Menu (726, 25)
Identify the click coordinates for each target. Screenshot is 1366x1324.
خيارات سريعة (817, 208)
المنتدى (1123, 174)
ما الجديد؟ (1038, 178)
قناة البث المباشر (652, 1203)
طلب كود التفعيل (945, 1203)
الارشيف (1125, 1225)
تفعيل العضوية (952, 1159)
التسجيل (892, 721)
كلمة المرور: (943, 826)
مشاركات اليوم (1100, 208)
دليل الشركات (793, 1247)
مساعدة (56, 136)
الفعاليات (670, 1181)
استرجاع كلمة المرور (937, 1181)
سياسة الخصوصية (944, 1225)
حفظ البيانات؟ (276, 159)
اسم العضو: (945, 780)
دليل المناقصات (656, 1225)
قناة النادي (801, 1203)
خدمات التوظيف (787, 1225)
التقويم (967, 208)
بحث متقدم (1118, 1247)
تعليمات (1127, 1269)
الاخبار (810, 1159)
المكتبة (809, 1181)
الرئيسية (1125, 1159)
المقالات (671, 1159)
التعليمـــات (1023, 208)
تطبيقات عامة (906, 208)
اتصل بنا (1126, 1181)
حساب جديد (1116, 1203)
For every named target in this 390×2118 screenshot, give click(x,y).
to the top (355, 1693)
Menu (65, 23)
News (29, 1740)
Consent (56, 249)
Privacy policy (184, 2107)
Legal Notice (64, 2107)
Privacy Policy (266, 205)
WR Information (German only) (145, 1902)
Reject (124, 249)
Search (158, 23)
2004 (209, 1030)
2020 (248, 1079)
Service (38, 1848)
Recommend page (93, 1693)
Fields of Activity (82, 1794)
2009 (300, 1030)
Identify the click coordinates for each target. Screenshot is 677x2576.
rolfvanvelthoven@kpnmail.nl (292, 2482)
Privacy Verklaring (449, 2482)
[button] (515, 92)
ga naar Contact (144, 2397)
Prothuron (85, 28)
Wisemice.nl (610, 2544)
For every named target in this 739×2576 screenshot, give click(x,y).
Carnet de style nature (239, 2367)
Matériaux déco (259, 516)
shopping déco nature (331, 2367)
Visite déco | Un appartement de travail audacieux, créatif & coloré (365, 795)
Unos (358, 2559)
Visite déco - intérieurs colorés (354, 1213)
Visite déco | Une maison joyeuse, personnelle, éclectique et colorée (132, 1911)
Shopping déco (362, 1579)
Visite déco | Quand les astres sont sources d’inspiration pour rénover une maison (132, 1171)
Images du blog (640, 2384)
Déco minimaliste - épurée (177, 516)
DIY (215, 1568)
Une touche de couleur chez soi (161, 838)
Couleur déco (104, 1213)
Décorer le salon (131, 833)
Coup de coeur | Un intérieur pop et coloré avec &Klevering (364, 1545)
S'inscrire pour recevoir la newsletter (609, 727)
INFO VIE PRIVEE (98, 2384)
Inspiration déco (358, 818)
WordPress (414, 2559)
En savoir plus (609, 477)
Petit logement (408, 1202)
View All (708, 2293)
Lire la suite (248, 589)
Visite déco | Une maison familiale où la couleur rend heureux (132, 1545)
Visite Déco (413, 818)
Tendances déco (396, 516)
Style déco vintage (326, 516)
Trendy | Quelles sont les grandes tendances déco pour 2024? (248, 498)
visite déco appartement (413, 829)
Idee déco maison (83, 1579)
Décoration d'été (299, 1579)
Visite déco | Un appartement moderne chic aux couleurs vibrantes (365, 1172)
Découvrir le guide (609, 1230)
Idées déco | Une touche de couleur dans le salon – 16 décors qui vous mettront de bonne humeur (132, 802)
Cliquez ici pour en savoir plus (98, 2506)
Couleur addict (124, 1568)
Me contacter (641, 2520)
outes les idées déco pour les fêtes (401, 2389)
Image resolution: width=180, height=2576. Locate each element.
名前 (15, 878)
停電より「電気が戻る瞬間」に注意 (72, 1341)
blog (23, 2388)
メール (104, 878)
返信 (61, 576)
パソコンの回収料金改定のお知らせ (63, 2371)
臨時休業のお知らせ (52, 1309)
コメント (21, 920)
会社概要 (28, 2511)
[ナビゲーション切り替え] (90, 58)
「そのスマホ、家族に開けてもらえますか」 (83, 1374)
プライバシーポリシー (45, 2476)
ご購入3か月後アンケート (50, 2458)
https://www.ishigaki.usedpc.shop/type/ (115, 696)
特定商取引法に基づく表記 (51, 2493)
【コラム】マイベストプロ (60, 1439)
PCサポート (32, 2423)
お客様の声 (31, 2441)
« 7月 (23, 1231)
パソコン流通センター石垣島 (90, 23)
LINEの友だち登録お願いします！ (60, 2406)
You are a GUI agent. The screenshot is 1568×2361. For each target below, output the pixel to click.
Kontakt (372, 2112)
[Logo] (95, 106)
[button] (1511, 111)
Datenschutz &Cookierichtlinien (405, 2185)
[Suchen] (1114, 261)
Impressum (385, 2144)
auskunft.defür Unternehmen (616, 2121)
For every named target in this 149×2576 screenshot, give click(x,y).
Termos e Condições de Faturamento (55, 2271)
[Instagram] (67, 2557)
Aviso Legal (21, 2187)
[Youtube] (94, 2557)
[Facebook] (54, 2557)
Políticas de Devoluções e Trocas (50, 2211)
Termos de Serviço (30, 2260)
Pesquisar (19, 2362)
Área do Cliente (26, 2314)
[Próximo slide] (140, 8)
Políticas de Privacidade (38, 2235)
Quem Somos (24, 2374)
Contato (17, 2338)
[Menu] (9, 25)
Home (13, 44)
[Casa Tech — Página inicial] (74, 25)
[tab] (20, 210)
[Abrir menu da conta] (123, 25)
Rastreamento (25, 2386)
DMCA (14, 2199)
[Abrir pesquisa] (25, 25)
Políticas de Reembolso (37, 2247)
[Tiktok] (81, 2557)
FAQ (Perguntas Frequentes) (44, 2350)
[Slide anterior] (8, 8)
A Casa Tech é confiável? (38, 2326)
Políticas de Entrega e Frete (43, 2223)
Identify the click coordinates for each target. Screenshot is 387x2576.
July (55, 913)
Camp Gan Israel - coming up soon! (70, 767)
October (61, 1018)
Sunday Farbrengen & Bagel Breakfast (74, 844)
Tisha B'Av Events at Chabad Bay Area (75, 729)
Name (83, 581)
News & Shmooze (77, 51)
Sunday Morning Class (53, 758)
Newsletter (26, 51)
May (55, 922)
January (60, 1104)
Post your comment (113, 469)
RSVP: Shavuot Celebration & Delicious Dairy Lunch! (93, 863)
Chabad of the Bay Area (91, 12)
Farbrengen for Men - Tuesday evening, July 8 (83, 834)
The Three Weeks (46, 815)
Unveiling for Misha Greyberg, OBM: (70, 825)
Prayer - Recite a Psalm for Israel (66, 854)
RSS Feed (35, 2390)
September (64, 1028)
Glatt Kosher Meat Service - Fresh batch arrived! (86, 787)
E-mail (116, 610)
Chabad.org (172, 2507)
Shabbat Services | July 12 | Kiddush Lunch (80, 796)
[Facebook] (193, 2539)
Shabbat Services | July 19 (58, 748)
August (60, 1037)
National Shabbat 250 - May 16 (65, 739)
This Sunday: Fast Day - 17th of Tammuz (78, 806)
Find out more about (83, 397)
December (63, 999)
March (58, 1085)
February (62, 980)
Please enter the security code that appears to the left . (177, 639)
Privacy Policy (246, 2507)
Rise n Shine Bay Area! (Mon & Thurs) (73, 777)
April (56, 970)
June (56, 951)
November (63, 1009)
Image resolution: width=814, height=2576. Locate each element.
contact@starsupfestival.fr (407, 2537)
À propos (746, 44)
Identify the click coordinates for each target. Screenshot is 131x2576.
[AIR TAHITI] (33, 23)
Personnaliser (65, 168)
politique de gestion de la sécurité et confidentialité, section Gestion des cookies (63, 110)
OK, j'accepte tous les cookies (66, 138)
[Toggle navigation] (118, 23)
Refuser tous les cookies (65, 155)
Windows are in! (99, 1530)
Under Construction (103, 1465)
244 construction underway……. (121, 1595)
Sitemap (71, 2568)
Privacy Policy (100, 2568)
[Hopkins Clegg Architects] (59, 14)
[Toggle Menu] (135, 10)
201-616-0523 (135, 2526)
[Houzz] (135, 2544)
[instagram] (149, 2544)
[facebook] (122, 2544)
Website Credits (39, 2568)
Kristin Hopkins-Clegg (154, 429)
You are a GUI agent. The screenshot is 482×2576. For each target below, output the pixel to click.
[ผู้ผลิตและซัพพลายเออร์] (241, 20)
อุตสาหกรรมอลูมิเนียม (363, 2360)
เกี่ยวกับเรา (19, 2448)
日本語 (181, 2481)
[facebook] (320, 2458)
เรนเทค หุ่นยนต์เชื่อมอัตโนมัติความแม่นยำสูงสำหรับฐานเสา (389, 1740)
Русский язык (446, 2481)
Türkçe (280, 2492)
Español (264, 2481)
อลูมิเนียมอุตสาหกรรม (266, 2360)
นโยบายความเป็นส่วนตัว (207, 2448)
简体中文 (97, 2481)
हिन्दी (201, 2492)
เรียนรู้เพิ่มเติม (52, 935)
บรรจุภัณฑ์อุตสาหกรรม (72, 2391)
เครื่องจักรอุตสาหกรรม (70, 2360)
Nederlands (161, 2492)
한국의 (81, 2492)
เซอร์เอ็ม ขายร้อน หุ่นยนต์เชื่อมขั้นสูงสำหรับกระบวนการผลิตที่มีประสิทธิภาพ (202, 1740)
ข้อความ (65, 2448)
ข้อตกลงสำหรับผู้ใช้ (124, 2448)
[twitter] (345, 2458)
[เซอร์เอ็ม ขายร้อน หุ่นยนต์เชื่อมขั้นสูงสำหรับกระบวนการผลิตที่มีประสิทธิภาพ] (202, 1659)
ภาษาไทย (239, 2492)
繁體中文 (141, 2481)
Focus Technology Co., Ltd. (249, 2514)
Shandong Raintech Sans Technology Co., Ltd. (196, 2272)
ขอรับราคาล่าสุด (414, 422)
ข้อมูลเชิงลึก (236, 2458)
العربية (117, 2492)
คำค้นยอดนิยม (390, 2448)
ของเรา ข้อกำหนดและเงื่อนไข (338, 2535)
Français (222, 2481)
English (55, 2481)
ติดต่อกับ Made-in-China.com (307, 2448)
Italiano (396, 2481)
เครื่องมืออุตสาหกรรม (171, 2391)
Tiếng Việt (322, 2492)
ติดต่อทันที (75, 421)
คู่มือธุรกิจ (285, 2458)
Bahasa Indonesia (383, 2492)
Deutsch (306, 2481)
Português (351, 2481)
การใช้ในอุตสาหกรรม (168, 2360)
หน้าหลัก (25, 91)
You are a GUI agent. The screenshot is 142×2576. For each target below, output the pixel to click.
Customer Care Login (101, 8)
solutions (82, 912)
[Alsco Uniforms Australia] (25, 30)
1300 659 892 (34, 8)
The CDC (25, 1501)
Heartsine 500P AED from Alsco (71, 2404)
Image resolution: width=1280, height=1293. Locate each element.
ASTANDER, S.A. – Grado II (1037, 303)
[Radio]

» WHAT IS REQUIRED
From the data above, pick out each line containing "agent" and copy it.

» ANSWER FOR THIS EXERCISE
You are a GUI agent. The screenshot is 1568×2361. For each target below, output the pixel to click.
You are a GUI agent. The screenshot is 482×2576. For each target below, output the pixel to click.
You are a GUI agent. The screenshot is 142×2576. For each target below, output the pixel to click.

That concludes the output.